"""
Set of five CUDA device functions defining the mechanics of a certain game (Connect 4, Gomoku, etc.)
required by the class ``MCTSNC`` (callable by its kernel functions) from :doc:`mctsnc`.
The five functions are: ``is_action_legal``, ``take_action``, ``legal_actions_playout``, ``take_action_playout``, ``compute_outcome``.
To define a new custom game or a search problem the user should provide his implementations either directly as bodies of the aforementioned functions,
or write his own device functions and forward the calls.

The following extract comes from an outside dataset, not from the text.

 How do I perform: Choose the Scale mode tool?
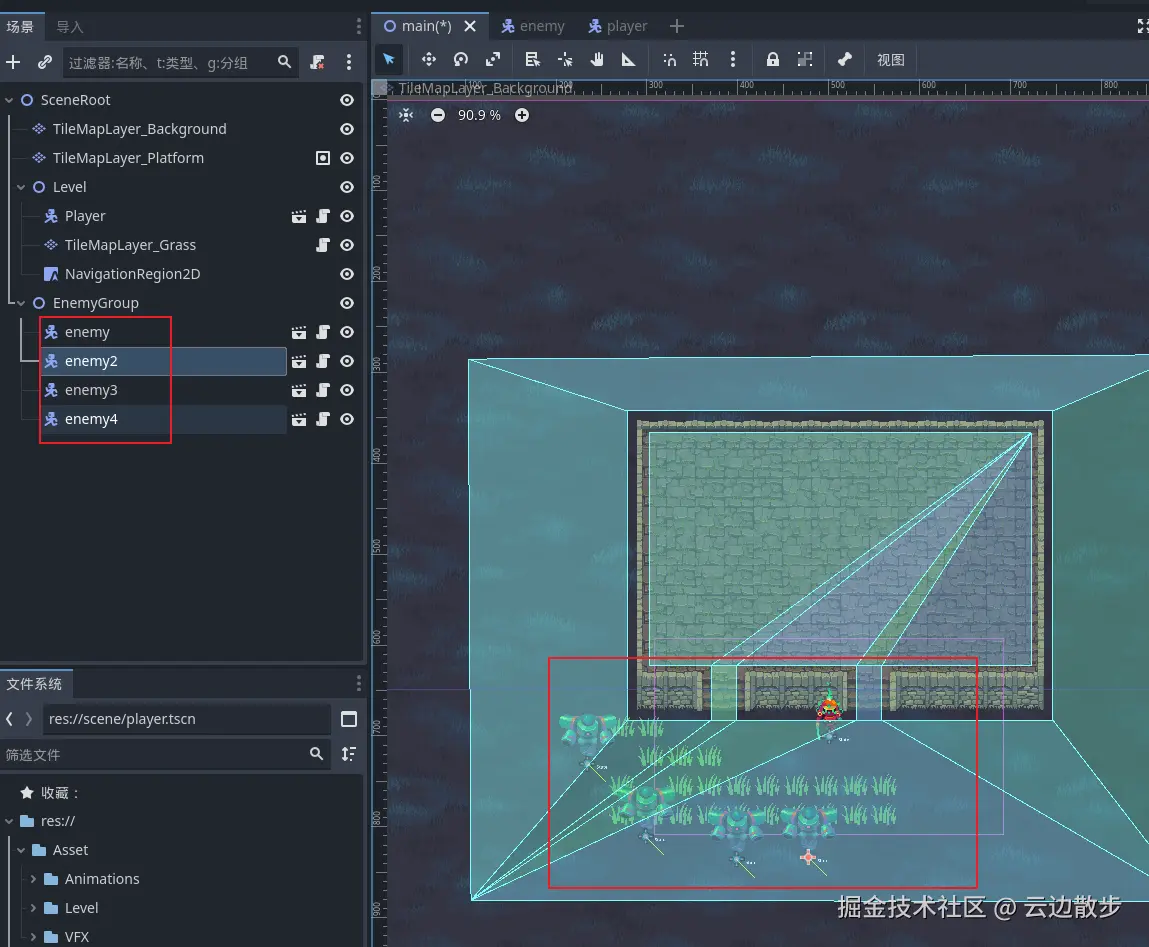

Currently, the module contains examples of how those functions are implemented for the games of Connect 4 and Gomoku.
Function ``is_action_legal`` is called by each of ``_expand_1_*`` kernel functions from ``MCTSNC`` class;
function ``take_action`` is called by each of ``_expand_2_*`` kernel functions;
functions ``legal_actions_playout`` and ``take_action_playout`` are called interchangeably by each of ``_playout_*`` kernel functions;
function ``compute_outcome`` is called by each of ``_expand_2_*`` and ``_playout_*`` kernel functions.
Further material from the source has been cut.